Pielgrzymka Jana Pawła II sprzed 25 lat była wyjątkowym wydarzeniem. Niosła nadzieję mieszkańcom wyspy, tłamszonym od dziesięcioleci przez totalitarny komunizm. Jan Paweł II zapewniał: „Kubo, przyjaciółko, papież jest z tobą!” i wzywał: „Niech Kuba otworzy się na świat ze wszystkimi swoimi wspaniałymi możliwościami, a świat niech otworzy się na Kubę”. Skierował także słowo do młodzieży, które w tegorocznym przesłaniu wspominał Franciszek. Mówił: „Stawcie czoła wielkim wyzwaniom obecnej chwili z męstwem i umiarkowaniem, ze sprawiedliwością i roztropnością; powróćcie do waszych kubańskich i chrześcijańskich korzeni, zróbcie wszystko, co w waszej mocy, aby budować coraz bardziej godną i wolną przyszłość! Nie zapominajcie, że odpowiedzialność jest częścią wolności”.

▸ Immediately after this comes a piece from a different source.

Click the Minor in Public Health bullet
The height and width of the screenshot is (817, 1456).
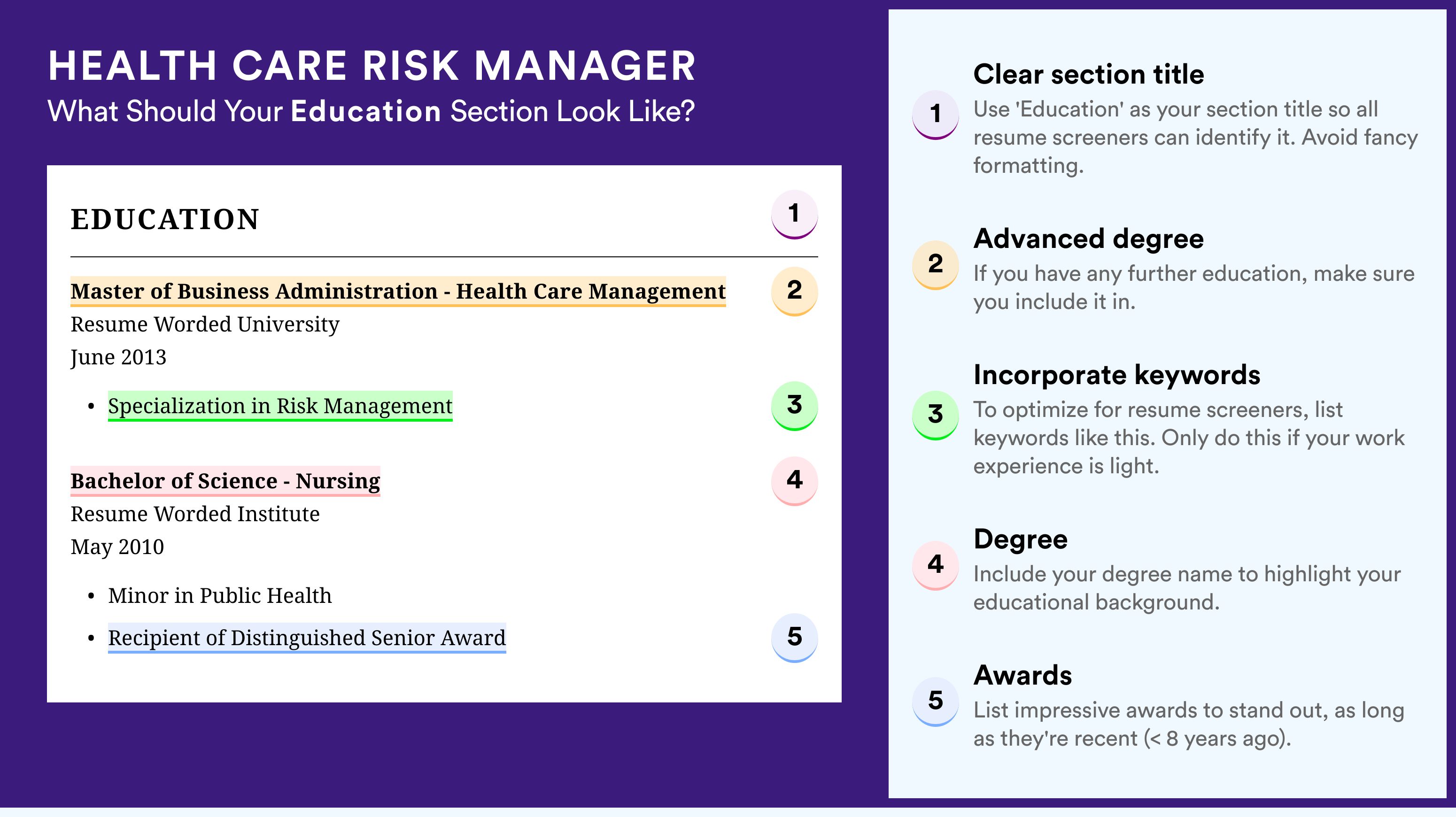point(220,595)
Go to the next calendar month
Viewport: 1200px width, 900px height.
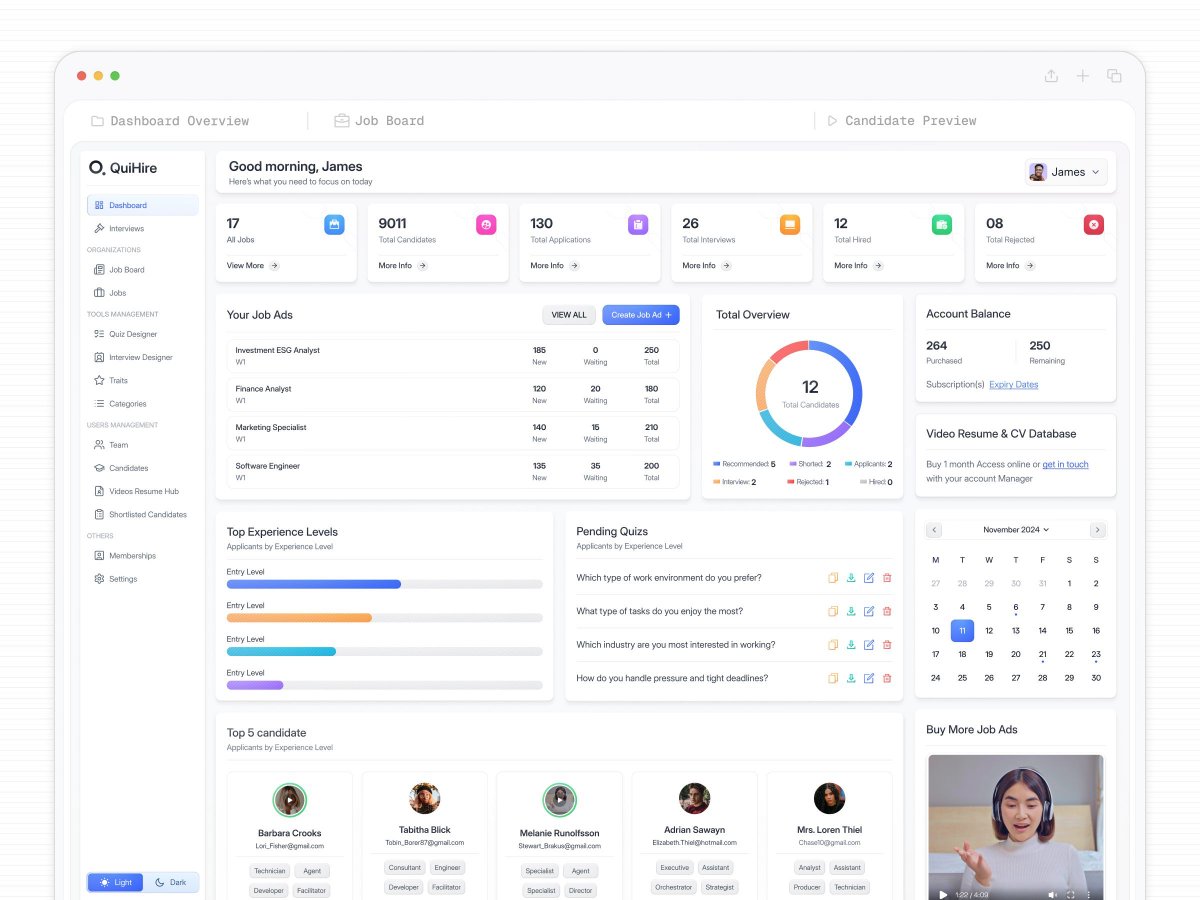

Papież Franciszek zauważył, że słowa Jana Pawła II są aktualne i dziś. Kuba nadal pozostaje bowiem w trudnej sytuacji. Trwa kryzys ekonomiczny i społeczny. W ostatnich latach ceny wzrosły nawet pięciokrotnie, w sklepach pojawiły się długie kolejki i nieraz brakuje elektryczności. Wielu emigruje z wyspy, choć nie jest to łatwe. Gdy zaś przed niespełna dwoma laty społeczeństwo podniosło głos w akcie protestu, władza ludowa szybko zastosowała represje. Do więzień trafili nawet siedemnastolatkowie. Za osadzonymi upominał się Papież za pośrednictwem kardynała Stelli.
W takiej sytuacji biskupi kubańscy napisali, że podarowane im relikwie krwi Jana Pawła II przypominają ważne wezwanie tego świętego. Przed 25 laty mówił do Kubańczyków: „miłość wymaga odwagi, by stawić czoła ofierze codziennego życia i czynić to z chrześcijańskim duchem i pasją".